De acordo com Ruben Oliven (1992), a figura idealizada do gaúcho exclui alguns grupos sociais presentes no território do Rio Grande do Sul e suas expressões culturais: os italianos, alemães, negros e índios. Por exemplo, Porto Alegre, no final da década de 1980, possuía cerca de 2.500 casas de culto onde eram praticadas atividades umbandista e de batuque – um número expressivo acerca das práticas da cultura negra (OLIVEN, 1992). Ainda, a figura do gaúcho gira em torno do cotidiano campeiro da região dos pampas, em um contexto rural. Todavia, mesmo distante de representar o cotidiano urbano, alguns costumes da cultura gaúcha estão presentes na vida dos porto-alegrenses: a roda de chimarrão, o churrasco, o carreteiro, as apresentações de danças gauchescas mantidas pelos Centros de Tradições Gaúchas - CTGs. Esses são aspectos capazes de demonstrar a pluralidade cultural existente na capital do Rio Grande do Sul, que acaba por conformar o cenário híbrido de Porto Alegre.

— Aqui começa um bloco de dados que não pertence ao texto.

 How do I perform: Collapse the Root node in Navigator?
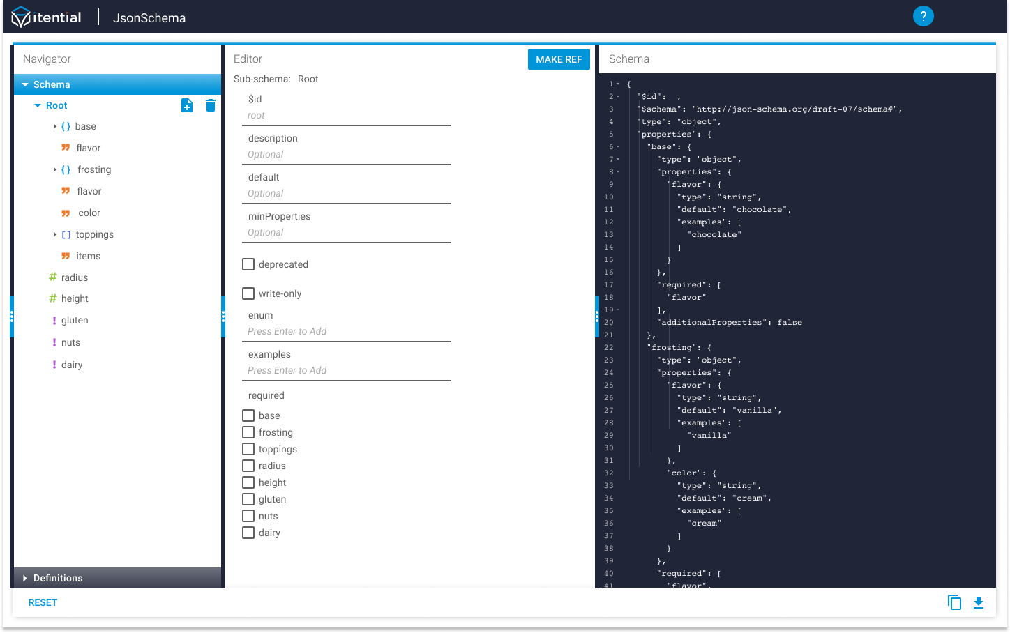38,105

As questões apresentadas acima são pertinentes na medida em que falar do porto- alegrense é falar, ao mesmo tempo, da própria cidade praticada - seja porque seus espaços contêm as expressões dos múltiplos grupos sociais que por ela circulam; ou ainda porque os sujeitos que nela habitam são feitos dela na medida em que a cidade compõe as imagens dos quadros de suas memórias e das referências memoriais contadas por seus antepassados. Se não fosse assim, não seriam porto-alegrenses. As experiências da cidade constituem imagens, códigos, sentimentos, sentidos e imaginários através dos quais os sujeitos passam a se relacionar com o mundo. Portanto, a experiência de ser porto-alegrense poderá estar expressa no discurso dos sujeitos sobre a cidade de Buenos Aires ao tentarem classificar os lugares visitados a partir de referenciais específicos àqueles que vivenciam Porto Alegre. Questões que serão contextualizadas no decorrer da análise dos discursos de acordo com a sua relevância para a interpretação.

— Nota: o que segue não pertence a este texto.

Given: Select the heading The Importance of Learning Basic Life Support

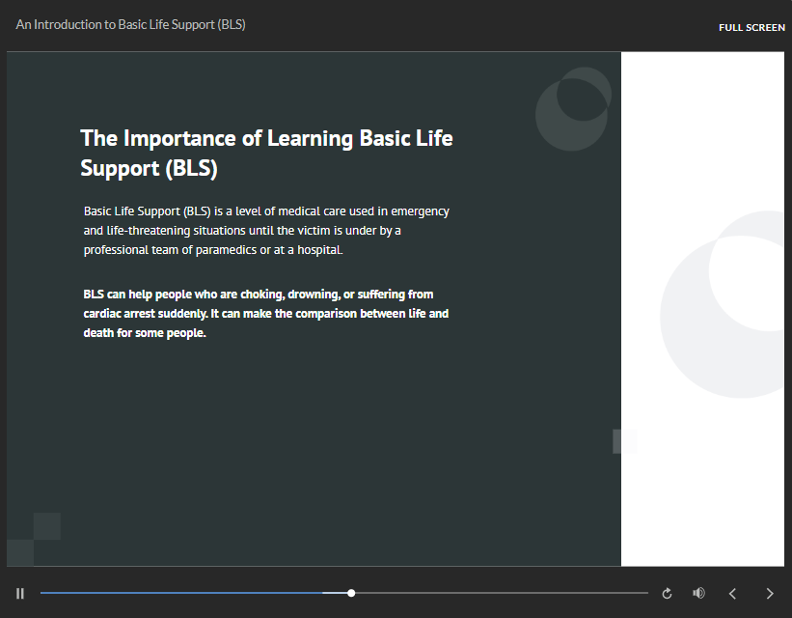Looking at the screenshot, I should tap(266, 154).
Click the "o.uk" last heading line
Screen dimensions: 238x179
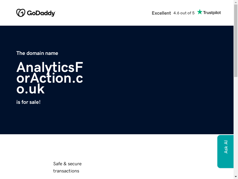31,89
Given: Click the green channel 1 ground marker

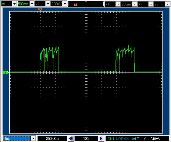Looking at the screenshot, I should 6,73.
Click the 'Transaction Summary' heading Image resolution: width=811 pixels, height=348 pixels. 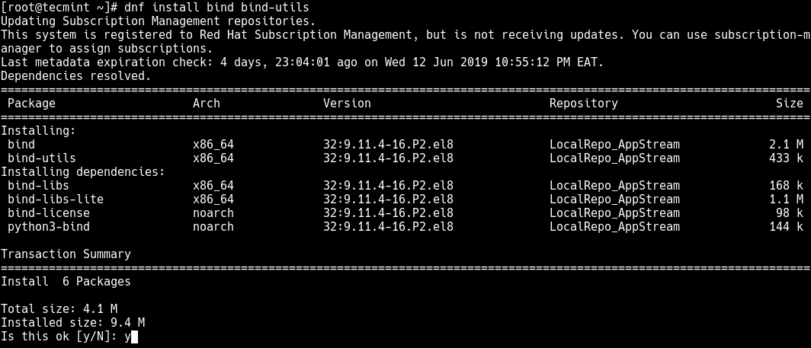[66, 254]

É importante pensar que ao mesmo tempo em que Buenos Aires pode parecer distante para os gaúchos porto-alegrenses por ser um destino internacional, a cidade está logo ali: tanto no que diz respeito à proximidade geográfica e identitária (região platina), quanto no que tange à flexibilidade do trânsito de fluxos na fronteira político-econômica, através do Mercosul. Ainda, há o indicativo de uma cumplicidade cultural entre os gaúchos porto- alegrenses e portenhos, possível através de uma identidade gaúcha compartilhada em parte, posto que os costumes gaúchos representam apenas um dos múltiplos fragmentos culturais que compõe identidade dos sujeitos (HALL, 2003) e a complexidade das cidades de Porto Alegre e de Buenos Aires. Nesse sentido, turistas gaúchos porto-alegrenses ainda podem deparar-se com características contrastantes do seu dia-a-dia na experiência turística da cidade

de Buenos Aires. O que remonta à busca pelo exótico – “o que chama atenção do turista, em qualquer uma dos casos, é o diferente e o inusitado” (SILVA, 2004, p. 32). Na perspectiva de Urry (2001), o olhar coletivo seria aquele cuja atratividade residiria nos grandes centros urbanos, locais públicos e aglomeração de pessoas.

A partir dessas discussões, procurei expor algumas características do grupo entrevistado, turistas gaúchos porto-alegrenses, sem desconsiderar que a complexidade da identidade do sujeito pós-moderno não se restringe aos recortes descritivos aqui apresentados. Ressalto, por fim, que os sujeitos entrevistados são de classe média.